Output nothing except the lines from the one containing "Click the Ultima Activitate column header" through the final line of the data, both included, typed exactly, minus the pictures.

INPUT RECORDS below:

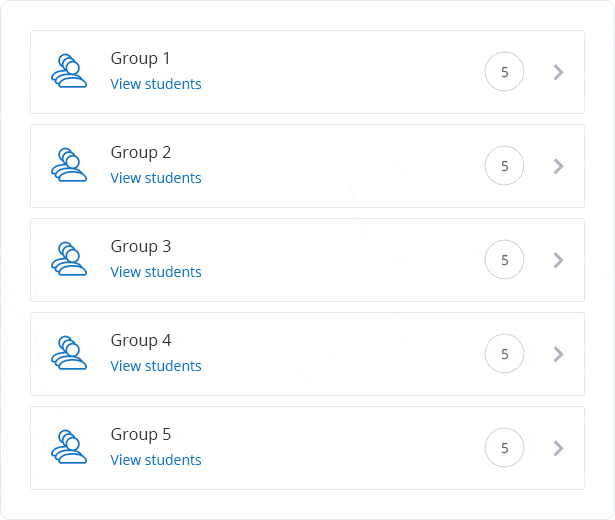Open View students link for Group 1
This screenshot has width=615, height=520.
point(156,84)
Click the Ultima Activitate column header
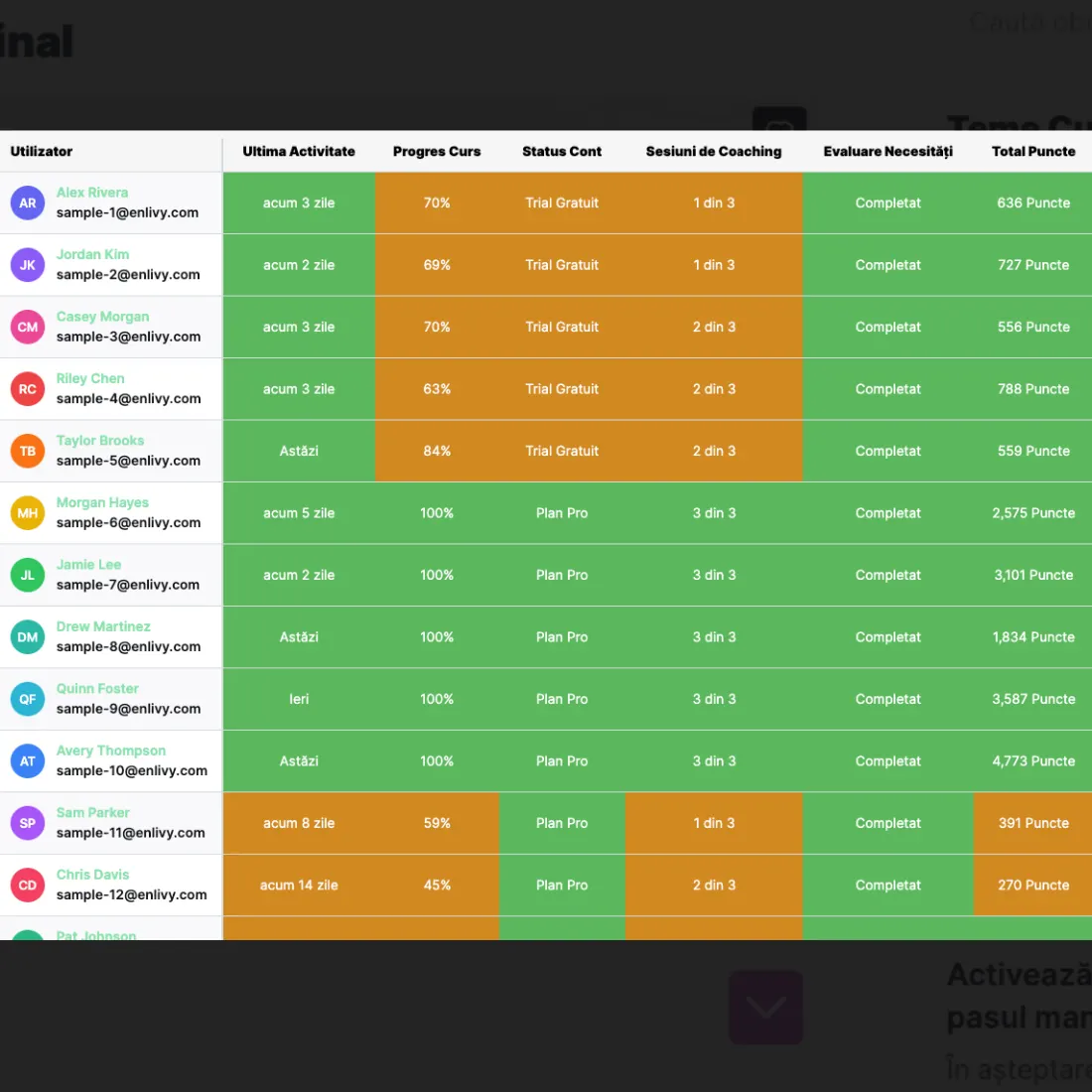The image size is (1092, 1092). pyautogui.click(x=299, y=151)
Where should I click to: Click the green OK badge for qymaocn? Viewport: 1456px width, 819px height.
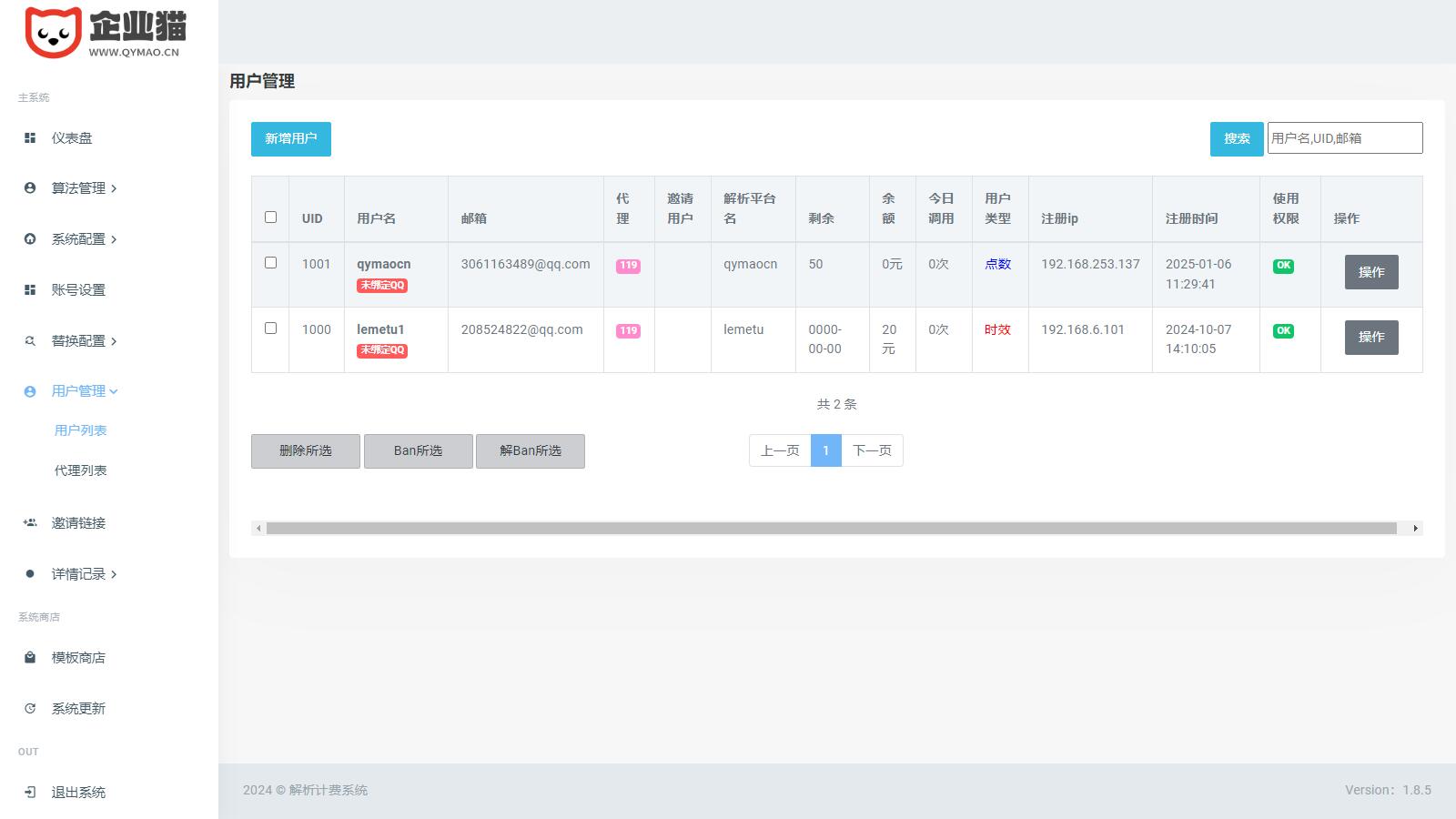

End of INPUT RECORDS.

> RESULT
Click the Ultima Activitate column header
The image size is (1092, 1092). pyautogui.click(x=299, y=151)
Where should I click to: Click the green OK badge for qymaocn? Viewport: 1456px width, 819px height.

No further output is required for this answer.